⿻
Uzak değil, bazı ölümsüz ruhlar için çok yakın. Bir sene öncesi hayat şimdi olduğundan epey farklıydı. O ölümsüz ruh kapı eşiğinde bir mektup buldu bugün eski günleri yâd eden. Ah, ne çok benzetiyorum kendime o çaresiz bakışları. Kafası karışık ruh halleri, en yakınlarını bile hemen sorgulayabilecek düşünce yapısı...
Titrek elleri tutuyor mektubu. Tıpkı gülün dalına değermiş gibi kanlar süzülüyor parmaklarında açılan minik kesiklerden. Açar açmaz beyaz bir balık uçuyor içinden. Mavimsi yansımalı ve up uzun kuyruklu güzel mi güzel bir süs balığı. Suratına yaklaşıp giriyor göz bebeğinden. Ve o şeker tadında anıları bir bir gözlerindeki film şeritlerine yerleştiriyor.
İlahi güzellikte bir adam var içlerinden birinde, gülümseyerek ismini söylüyor. Ses oldukça boğuk. Eskiden olduğu kişiyle alakası yok bile. İsmini bile duyamıyor, hemde en sevdiği sese sahip ağız söylerken bile. İçinde alevlenen şömine sıcacık ediyor kalbini. Ama zarar değil mi fazlası her şeyin? Ya bu gülümseme büyüdükçe kalbi yanmaya başlarsa o okyanus özentisi gözler söndürmeye yeter mi?
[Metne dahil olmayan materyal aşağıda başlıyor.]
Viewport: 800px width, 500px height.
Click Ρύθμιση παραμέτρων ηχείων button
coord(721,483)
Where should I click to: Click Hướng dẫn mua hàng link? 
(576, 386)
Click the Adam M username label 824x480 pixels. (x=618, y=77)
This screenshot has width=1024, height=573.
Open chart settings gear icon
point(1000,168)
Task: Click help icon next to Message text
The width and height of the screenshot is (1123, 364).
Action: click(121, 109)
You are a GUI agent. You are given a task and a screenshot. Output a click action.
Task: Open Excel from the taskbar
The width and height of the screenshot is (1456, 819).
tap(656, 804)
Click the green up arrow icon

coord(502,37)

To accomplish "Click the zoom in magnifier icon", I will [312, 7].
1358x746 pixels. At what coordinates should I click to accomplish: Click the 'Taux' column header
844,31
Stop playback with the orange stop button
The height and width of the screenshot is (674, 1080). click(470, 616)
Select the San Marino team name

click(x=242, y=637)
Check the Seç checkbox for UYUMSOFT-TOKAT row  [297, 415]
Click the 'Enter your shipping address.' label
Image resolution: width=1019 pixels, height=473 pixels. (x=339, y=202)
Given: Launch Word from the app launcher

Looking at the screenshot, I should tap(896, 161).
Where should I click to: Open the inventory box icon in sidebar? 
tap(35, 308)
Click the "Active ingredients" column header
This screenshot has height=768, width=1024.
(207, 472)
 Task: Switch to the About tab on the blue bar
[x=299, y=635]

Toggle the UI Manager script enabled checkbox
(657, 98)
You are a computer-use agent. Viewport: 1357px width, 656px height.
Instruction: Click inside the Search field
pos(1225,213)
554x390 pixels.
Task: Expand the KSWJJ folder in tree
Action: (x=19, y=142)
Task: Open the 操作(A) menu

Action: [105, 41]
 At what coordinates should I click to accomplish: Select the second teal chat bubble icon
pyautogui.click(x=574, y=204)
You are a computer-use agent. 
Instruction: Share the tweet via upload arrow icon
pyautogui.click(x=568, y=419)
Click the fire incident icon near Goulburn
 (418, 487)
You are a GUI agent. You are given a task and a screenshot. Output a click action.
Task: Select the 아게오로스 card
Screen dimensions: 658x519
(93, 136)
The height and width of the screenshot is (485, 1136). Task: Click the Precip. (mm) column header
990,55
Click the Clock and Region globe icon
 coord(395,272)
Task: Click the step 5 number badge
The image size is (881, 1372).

Satoru bir zehirse, kendi zehrinin ilacına sahip olabilir mi?
Suguru ona yakın olmaktan nefret ediyor. Ediyordu. Ne kadar yakın olursa o kadar az görüyor onu. Gökteki bir yıldız olmak onun için sorun değil. Çünkü yıldızlar her büyük resime öyle uzaktan bakıyor ki tamamını görebilir onun sevdiği şey de bu. Burnunun ucundaki bir toz tanesi kadar yakın olmak istiyor ona, rüyasında asla ulaşamadığı bir kapı kadar uzak hem de.
Ah, elinde olsa bölmez miydi tüm ruhunu milyarlarca taneye? Her bir parçasını onun başka bir ayrıntısını, başka bir detayını görebileceği yerlere yerleştirse... İşte o zaman bir yıldız olmasına gerek kalmazdı, tüm gök yüzüne sahip olabilirdi. Ama Suguru unutuyordu. Gök yüzü sadece gündüzleri maviydi.
Ya gece olduğunda kim koruyacaktı onu kafasının içindeki adamdan? Korunmak istiyor muydu ki? İşte bu yüzden ondan uzak durmaya karar vermişti. Satoru ilahi bir güçtü onun gözünde. O ise günahların vücut bulmuş hâli gibiydi. Su birikintilerine attığı adımları arkasına kanlar damlatıyordu. Bakıştığı insanlar çok geçmeden ölüyordu. Dokunduğu çiçekler soluyordu...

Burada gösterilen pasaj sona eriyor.